From an dashboard design perspective, it was surprisingly practical and easy to use. Some manufacturers have focused on cramming a bazillion buttons into a small space, resulting in distractions while driving. The Kia Rio at first glance looks primitive - but then you begin to appreciate the large buttons and the lack of distraction from having a gigantic TV screen for navigation. Similarly, instead of hiding the power sockets and USB plugs, they were right there under the console.
Having them placed there meant that it was extremely easy to plug in my iPhone and crank up some tunes.
On the other side though, while Kia features an UVO information system that features a ton of voice operated commands, I found it to not be terribly efficient since it didn't recognize my voice properly. The system however did pair to both of my phones extremely easily for phone calls. It just had the promise of so much more, including controlling tunes through MyMusic, and the ability to ask questions like "What's Playing".

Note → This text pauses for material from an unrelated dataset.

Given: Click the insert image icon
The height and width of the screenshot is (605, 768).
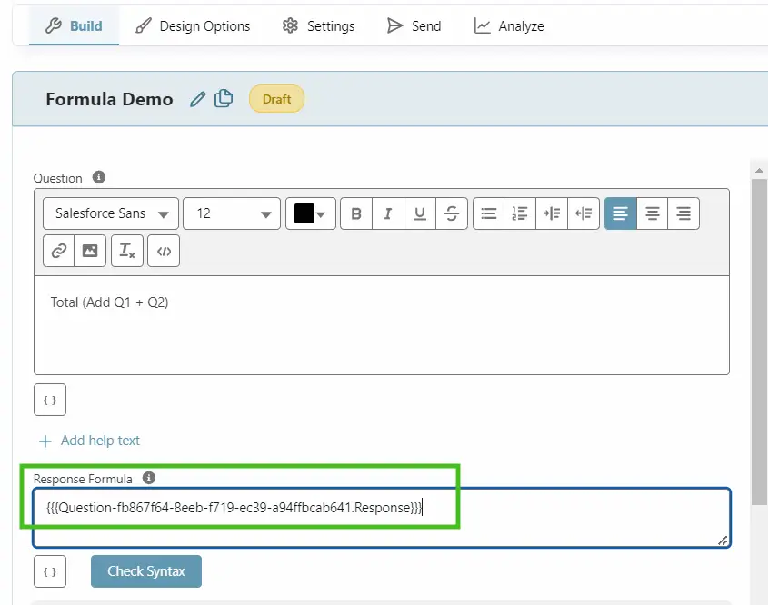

I look forward to exploring this system more in the upcoming weeks as I try UVO on the Kia Soul and the Kia Optima.
Road Trip Review:
For this Road Trip Review, we pointed the Rio at the mecca for auto-sports - Indianapolis to go see the Indy 500 and the "Little Indy" at the Anderson Raceway. While the Rio is NOT a race car, it was fun and sporty and FAR more comfortable than I expected out of a compact car.
Anderson Raceway above, Indianapolis Motor Speedway below.
During highway driving, there was considerable wind and the Rio SX did not perform as well as I would have liked. This may have been that the car is small and light - therefor susceptible to gusts. However, without wind the Rio was comfortable and loved to cruise along smoothly at a rapid pace.
However, with a fairly large trunk (for a compact car), plenty of head room, and good visibility it was nice to drive.
On the streets of Chicago and Indianapolis though, it was much more fun with just enough power to zoom off the starting line at stop lights, and zip around corners.
The Rio is NOT a Mustang or Camaro and if you are looking for a rocket, this is NOT your car. However for what it is intended to be - an affordable sport-compact, that is fun to drive, fun to look at, and packed with features, it does a great job of owning that.
Road Trip Review Scores (out of 10):
- Sportiness: 9 - The Rio SX 5-door definitly felt sporty and looked the part too. Only downside is that the version I had was auto (which IS better for road trips anyhow).
- Gas Mileage and Range: 9.5 - at 30 city and 40 mpg highway, it is a leader in its category.
- Cool Factor: 8 - For a single guy who is still living the bachelor lifestyle and wants something sporty with luxury features and doesn't want to spend much money, this is THE CAR to get. For the rest of us, it is cheap enough to get as your second or third car ... something to zoom around in and remember what life was like when we were younger and valued FUN more than things like "Can a car seat fit in the back?".
- Road Trip Comfort: 8 - This car was not UNCOMFORTABLE, but it clearly wasn't designed to be used for trips more than an hour or two. The gas tank was relatively small at 10 gallons, the seats were more "sporty" than "luxurious" but it was certainly comfortable for our trip.
- Technology and Gadgets: 7 - With the addition of UVO it has a fairly sophisticated Infotainment system, but I had trouble getting it to recognize my voice. The "switchblade" key fob though made up for this though. For some reason it was just plain fun to approach the car, click the button and have the key flip out of the fob.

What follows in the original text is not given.